### [Task directions]
Your output should be the lines of the entries below, exactly, from the first one through the line that holds "Image resolution: width=688".

(Stored records)

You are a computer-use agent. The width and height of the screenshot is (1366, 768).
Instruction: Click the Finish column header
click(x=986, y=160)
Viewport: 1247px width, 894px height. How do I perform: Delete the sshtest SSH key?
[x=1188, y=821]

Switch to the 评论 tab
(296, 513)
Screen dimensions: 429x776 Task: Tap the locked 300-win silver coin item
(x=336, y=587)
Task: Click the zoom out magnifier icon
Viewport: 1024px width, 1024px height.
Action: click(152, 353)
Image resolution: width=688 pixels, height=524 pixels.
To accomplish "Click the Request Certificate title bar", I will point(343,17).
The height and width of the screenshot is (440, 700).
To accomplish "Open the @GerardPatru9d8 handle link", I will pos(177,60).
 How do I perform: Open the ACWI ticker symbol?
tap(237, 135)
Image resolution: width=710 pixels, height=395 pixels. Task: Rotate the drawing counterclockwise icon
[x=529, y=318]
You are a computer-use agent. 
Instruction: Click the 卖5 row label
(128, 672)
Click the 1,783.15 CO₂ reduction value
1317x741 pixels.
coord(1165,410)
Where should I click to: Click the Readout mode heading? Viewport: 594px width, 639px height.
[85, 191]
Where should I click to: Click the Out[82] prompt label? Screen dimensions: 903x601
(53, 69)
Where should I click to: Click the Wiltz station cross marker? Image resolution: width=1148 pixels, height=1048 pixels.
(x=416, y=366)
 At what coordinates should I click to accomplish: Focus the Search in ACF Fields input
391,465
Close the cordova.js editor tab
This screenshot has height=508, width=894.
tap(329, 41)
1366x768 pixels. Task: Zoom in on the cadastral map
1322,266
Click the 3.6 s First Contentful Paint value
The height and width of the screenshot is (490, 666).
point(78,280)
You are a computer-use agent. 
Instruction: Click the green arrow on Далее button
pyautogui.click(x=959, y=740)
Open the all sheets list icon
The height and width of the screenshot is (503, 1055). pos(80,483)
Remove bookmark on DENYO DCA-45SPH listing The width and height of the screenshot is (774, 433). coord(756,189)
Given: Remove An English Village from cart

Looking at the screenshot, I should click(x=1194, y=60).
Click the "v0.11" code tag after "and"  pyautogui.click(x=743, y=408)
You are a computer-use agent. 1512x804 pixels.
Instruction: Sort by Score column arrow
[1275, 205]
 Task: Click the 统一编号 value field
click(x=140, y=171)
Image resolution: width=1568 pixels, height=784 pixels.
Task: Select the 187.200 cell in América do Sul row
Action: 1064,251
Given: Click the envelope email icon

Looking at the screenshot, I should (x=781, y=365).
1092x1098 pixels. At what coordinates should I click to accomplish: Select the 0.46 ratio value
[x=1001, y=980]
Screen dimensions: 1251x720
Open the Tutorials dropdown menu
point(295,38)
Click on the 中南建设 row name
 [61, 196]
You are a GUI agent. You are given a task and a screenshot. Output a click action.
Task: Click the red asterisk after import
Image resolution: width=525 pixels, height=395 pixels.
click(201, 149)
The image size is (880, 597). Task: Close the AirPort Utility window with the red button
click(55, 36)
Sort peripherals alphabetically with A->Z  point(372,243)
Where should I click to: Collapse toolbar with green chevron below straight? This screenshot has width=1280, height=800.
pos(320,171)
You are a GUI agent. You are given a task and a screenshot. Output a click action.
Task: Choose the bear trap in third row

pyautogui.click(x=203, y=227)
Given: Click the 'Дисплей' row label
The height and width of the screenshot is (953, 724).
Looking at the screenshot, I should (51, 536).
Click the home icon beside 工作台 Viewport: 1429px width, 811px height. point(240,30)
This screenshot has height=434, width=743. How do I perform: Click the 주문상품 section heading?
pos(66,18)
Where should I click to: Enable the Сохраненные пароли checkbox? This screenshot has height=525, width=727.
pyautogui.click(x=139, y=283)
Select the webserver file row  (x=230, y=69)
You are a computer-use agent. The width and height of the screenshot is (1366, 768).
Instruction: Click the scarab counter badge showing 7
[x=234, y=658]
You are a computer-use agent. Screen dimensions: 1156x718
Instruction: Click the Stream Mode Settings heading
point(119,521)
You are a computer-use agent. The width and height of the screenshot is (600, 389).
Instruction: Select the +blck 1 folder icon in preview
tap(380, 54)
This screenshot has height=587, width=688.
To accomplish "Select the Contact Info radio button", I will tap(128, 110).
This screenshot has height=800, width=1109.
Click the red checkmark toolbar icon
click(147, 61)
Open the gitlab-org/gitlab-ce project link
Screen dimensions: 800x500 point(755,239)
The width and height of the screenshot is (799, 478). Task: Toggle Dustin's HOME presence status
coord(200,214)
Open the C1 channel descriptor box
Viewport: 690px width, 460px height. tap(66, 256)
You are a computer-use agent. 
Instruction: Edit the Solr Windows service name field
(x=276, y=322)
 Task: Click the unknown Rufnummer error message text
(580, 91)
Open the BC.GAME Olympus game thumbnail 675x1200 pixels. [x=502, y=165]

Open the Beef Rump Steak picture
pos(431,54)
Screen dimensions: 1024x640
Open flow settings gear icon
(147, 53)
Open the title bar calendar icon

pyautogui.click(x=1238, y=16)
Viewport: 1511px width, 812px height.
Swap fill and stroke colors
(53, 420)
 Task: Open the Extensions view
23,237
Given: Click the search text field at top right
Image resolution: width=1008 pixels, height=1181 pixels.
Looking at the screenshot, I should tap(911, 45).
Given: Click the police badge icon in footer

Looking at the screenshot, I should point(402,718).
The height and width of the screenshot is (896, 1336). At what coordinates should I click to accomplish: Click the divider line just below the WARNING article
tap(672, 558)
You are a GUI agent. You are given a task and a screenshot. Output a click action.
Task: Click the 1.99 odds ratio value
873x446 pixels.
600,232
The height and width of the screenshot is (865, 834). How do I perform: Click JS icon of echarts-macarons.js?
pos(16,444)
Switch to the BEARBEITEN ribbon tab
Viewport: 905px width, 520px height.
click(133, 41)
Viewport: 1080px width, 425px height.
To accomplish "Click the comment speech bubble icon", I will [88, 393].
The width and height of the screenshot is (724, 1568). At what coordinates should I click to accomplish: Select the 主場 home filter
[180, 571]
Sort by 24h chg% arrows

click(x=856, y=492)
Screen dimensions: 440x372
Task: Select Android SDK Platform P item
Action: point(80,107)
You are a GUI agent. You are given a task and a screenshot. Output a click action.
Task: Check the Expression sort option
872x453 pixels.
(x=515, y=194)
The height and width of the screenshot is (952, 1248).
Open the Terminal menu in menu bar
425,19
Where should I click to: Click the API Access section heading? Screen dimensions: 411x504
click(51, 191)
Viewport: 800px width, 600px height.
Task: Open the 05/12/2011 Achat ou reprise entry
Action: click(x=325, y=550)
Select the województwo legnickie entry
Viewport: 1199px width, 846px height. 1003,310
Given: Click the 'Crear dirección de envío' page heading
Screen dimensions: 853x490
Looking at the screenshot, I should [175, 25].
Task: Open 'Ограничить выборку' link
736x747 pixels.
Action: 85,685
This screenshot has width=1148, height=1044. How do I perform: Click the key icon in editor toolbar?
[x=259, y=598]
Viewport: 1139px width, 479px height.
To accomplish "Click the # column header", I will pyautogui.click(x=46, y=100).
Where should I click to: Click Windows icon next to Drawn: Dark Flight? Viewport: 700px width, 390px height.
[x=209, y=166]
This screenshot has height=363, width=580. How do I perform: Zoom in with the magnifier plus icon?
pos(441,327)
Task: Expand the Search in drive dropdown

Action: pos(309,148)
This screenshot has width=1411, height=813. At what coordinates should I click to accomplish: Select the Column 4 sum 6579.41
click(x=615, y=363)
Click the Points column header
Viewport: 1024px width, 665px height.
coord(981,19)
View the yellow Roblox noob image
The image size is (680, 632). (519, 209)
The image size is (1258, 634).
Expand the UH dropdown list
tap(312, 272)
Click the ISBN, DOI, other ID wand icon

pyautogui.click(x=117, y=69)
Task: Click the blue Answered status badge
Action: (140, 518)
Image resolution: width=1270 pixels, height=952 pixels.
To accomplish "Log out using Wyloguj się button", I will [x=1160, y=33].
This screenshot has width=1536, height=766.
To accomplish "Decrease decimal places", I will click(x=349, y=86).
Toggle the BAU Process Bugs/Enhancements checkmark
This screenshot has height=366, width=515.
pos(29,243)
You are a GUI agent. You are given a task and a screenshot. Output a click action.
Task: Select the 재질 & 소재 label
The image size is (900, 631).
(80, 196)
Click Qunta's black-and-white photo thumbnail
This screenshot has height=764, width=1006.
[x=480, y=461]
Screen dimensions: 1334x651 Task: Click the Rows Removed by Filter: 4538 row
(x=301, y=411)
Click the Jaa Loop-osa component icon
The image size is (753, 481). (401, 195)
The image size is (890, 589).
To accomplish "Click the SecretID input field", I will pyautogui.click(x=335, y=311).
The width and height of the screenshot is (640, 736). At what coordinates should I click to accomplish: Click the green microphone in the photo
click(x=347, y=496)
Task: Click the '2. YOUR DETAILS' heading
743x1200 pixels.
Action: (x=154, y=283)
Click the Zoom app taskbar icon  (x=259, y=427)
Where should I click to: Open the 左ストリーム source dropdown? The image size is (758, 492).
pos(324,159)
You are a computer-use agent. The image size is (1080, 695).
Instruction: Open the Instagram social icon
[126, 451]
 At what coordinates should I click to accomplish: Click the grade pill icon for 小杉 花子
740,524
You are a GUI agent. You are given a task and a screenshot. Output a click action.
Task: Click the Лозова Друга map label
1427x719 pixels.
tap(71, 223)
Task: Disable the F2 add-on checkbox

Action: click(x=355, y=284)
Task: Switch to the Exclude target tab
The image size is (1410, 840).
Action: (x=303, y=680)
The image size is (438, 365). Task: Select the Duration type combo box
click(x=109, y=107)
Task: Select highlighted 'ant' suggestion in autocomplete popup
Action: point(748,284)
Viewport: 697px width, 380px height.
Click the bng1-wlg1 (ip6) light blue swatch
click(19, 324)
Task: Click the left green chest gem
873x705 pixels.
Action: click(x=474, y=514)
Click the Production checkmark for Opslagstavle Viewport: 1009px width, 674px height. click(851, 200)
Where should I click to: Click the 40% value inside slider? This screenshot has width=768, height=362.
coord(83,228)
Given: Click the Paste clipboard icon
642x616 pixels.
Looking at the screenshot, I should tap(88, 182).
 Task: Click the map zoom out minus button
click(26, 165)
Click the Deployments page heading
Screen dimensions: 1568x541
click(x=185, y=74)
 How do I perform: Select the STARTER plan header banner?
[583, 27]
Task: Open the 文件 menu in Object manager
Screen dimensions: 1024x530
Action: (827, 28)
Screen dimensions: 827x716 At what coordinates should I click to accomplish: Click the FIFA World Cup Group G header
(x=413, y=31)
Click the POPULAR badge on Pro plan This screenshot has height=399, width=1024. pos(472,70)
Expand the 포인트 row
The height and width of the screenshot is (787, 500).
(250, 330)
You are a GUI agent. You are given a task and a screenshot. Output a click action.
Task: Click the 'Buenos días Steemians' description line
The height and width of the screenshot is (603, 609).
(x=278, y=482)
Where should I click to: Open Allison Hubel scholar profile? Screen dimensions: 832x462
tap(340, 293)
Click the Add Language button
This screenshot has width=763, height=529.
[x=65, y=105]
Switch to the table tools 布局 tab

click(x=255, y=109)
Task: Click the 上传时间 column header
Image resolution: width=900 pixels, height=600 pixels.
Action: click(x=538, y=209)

### [Exercise output]
You are a computer-use agent. The width and height of the screenshot is (1366, 768).
Instruction: Click the Finish column header
click(x=986, y=160)
Viewport: 1247px width, 894px height. How do I perform: Delete the sshtest SSH key?
[x=1188, y=821]

Switch to the 评论 tab
(296, 513)
Screen dimensions: 429x776 Task: Tap the locked 300-win silver coin item
(x=336, y=587)
Task: Click the zoom out magnifier icon
Viewport: 1024px width, 1024px height.
Action: click(152, 353)
Image resolution: width=688 pixels, height=524 pixels.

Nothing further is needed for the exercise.